The important thing is not to be misled by ideological demagoguery derived from a self-serving, opportunistic, political agenda. Certainly, we cannot stop trying to do better for ourselves, but surely we need not surrender ourselves to critiques based on unfounded innuendos. To do so would only mean that we have failed to remember that the word "pursuit" precedes happiness, and that the pursuit of happiness is an inherent struggle.
And failing to remember that struggle is unavoidable often does ". . . make people accept lethal and stupid conditions, and then act as if they had imposed them on themselves."
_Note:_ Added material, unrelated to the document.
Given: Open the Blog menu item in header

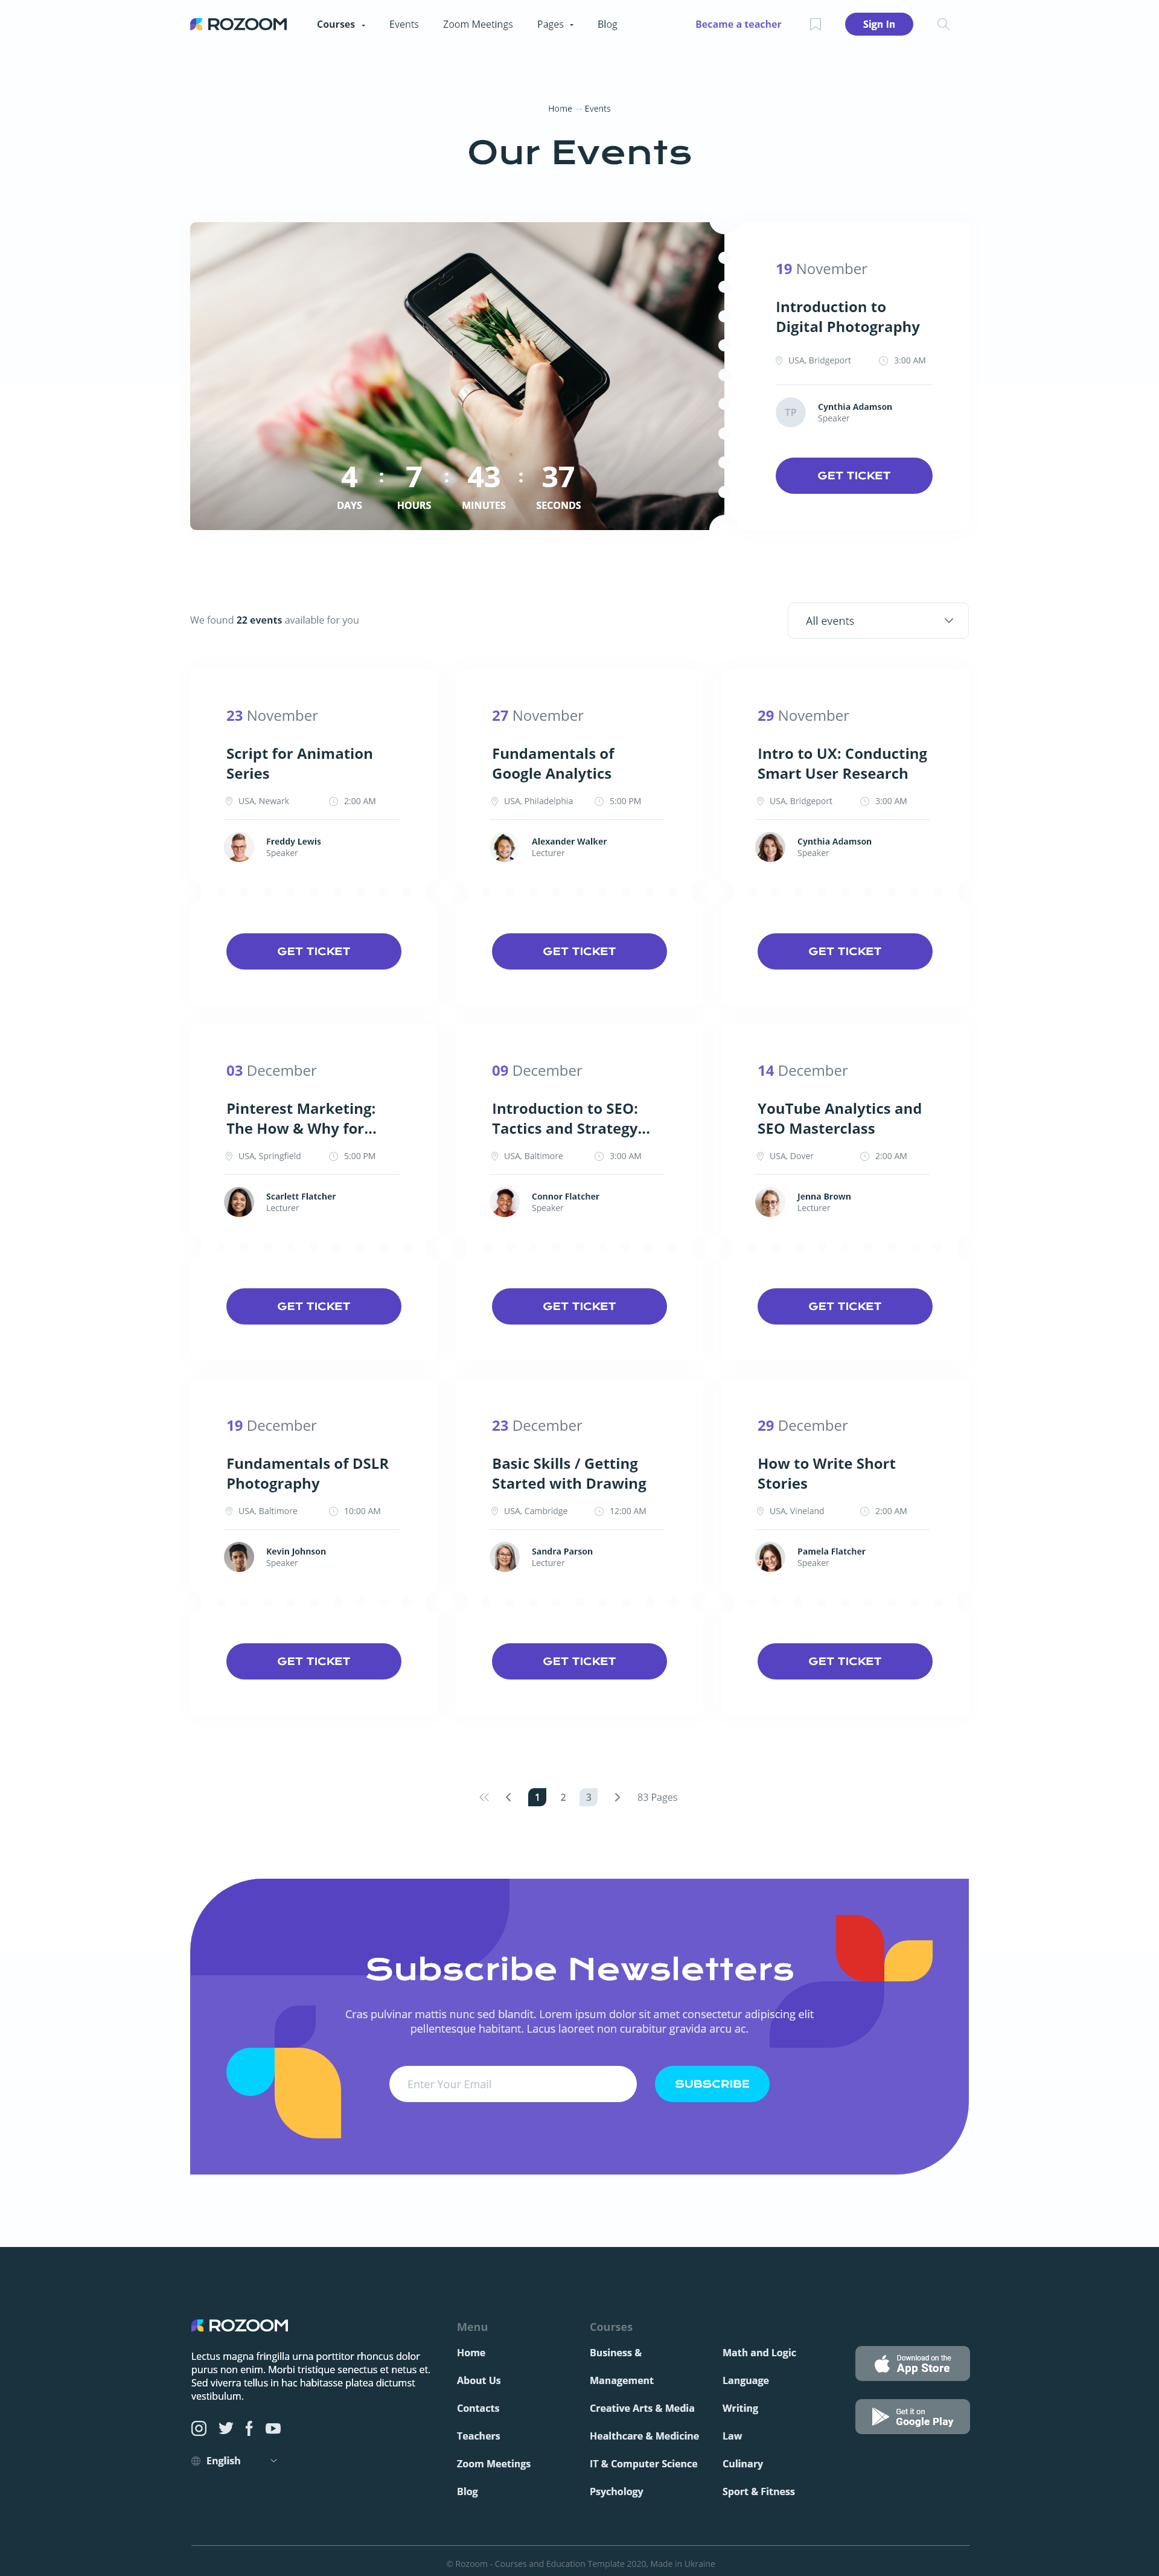Looking at the screenshot, I should tap(607, 24).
In the classical literature, the old City States had their temples up on the hill overlooking the hurly-burly of commerce down below. The low market place was called the agora, the high porch of the temple was called the stoa, and there was always a contest between these two poles. Free citizens used "colloquia" to harmonize that polarity between the ideal and the actual.
When they succeeded, through experiment and imagination, they forged something called the polity, which we remember as the Golden Age.
I don't know if we will be wise or creative enough to make a mature polity between the various nations of the world, or between ourselves here in America.
Certainly, there are no rules for doing so or we would have done it by now.
That is why I think that we must be committed to muddling through. Why I think that struggling towards an ideal must be . . . "a process that learns from mistakes and welcomes change as the challenge of opportunity . . . and is disciplined by ambitious goals and aspirations . . ."
(Luis M. Proenza, Letter to The University of Akron Campus Community, May 10, 1999)
Clearly, the ideals of our civilization have not been fully realized. On that we can agree.
This should not surprise us, as we are attempting to do our work and lead our nation in a whole new way that is only a little more than 200 years in the running - one that requires not only hard work, but also a sustained environment of trust, mutual respect, and shared responsibility.
That is the pursuit of happiness.
On behalf of the faculty, the staff and administration, your fellow students and The University of Georgia family everywhere I salute you, the Summer 2002 graduates, together with your family and friends who have helped make your success possible.
*I am indebted to David Padwa on whose original text, "Lysenko and Others," portions of this address draw from and are modeled after.